The exhibition doesn’t so much show us another side of the artist as it gives us that Skolimowski energy we feel watching his films in another medium. EO, which won a Jury Prize in Cannes and is now nominated for a Best International Feature Oscar, is a daisy-chain narrative, a journey taken by a donkey, EO, across contemporary Europe. “As a character,” writes J. Hoberman in the Nation, “EO is generally placid, patient, and largely reactive; as a movie, EO is loud, jagged, and kinetic. Skolimowski was a semiprofessional boxer in his youth, and he brings a pugilistic mentality to his films. The rhapsodic flurry of quick-cut feints and close-up jabs is followed by a knockout blow, be it a sudden act of violence, a bird plunging to earth, or the unexpected appearance of Isabelle Huppert.”

EO makes its exclusive streaming premiere on the Criterion Channel today, accompanied by a portrait of the six donkeys who play EO, a program on the film’s making, and an anecdote-packed interview with the director. EO joins three earlier Skolimowski features on the Channel, too. “Coming in just at the tail-end of the ‘swinging London’ 60’s, soaked with bright colors and the fruitful fumes of sex, there’s the feeling that anything could happen, not all of it good,” wrote Sara Batkie when she recently revisited Deep End (1970) for Crooked Marquee. The film is “far more complex than its surface pleasures or hairpin turns let on.”

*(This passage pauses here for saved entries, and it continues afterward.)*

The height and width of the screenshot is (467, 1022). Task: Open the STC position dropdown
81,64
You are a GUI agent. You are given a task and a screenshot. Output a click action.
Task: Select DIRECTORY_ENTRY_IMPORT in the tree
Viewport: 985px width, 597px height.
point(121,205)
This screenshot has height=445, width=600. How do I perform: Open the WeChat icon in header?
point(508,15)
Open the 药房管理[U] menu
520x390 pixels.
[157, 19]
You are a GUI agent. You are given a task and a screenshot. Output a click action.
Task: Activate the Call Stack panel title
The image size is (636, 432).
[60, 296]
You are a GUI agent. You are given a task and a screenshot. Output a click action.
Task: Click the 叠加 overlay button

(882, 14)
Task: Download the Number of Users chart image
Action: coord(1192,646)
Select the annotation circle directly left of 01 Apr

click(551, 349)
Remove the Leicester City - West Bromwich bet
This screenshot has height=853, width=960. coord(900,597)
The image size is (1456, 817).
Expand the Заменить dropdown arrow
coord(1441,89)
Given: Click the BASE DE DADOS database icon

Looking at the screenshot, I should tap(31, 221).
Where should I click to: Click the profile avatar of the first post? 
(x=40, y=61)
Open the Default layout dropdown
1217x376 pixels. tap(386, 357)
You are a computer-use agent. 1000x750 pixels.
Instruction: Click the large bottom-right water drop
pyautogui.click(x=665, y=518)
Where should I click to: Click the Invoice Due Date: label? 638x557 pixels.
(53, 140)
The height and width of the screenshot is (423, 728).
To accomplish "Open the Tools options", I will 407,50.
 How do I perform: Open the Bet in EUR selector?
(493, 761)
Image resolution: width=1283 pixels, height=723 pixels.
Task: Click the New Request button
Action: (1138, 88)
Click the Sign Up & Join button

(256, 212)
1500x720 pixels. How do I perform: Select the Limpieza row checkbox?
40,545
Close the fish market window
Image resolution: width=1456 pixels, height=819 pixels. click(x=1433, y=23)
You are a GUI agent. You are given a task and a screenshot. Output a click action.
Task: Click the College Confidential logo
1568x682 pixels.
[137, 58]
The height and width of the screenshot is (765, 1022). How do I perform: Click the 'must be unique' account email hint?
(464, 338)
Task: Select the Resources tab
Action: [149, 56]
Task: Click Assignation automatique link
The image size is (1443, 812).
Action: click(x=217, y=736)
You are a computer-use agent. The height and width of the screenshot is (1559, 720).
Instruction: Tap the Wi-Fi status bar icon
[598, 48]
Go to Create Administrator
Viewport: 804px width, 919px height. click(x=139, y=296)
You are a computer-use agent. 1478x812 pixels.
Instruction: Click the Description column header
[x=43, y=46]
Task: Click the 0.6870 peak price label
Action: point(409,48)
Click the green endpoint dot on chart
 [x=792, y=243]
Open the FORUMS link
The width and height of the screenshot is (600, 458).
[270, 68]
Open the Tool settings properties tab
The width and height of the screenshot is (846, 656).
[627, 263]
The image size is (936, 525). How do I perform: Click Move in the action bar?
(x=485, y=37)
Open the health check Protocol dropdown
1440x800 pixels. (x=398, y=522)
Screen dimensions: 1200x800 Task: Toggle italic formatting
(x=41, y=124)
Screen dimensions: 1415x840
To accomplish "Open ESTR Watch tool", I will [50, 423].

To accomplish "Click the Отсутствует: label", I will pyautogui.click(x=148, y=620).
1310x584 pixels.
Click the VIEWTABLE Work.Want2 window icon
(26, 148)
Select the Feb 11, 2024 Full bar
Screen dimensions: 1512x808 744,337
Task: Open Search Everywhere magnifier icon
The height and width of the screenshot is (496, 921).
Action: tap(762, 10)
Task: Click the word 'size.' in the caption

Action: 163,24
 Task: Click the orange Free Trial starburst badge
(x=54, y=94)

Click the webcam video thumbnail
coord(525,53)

The Shout (1978) stars Alan Bates as a mysterious drifter who claims to have learned a mean trick in the Australian outback and John Hurt and Susannah York as the husband and wife whose lives he upends. When Dave Kehr was writing capsule reviews for the Chicago Reader, he called The Shout “shrewd, imaginative moviemaking, a trance thriller that beats Peter Weir on his own turf.” Moonlighting (1982), starring Jeremy Irons as one of four Polish workers illegally renovating a London flat at a crucial moment in their homeland’s history, is “some kind of masterpiece,” wrote Richard T. Jameson in Seattle’s Weekly in 1983. “Moonlighting is the kind of film that had me marveling throughout how anyone ever came up with such a great idea for a movie and, having come up with it, proceeded to realize that idea so completely, within almost comically modest means.”

EO, in the meantime, will screen in New York on Friday when the biannual festival Kino Polska opens at the Brooklyn Academy of Music. On Monday, Bilge Ebiri will moderate a Q&A with Skolimowski and his wife, cowriter, and coproducer, Ewa Piaskowska, at Film at Lincoln Center. And from March 27 through April 29, the BFI and the Kinoteka Polish Film Festival will present Outsiders and Exiles: The Films of Jerzy Skolimowski, a season of fourteen features, including, of course, EO, “the most feeling film Skolimowski has ever made,” as senior editor Ania Szremski writes at 4Columns. “It is surely the one burned most indelibly into my memory.”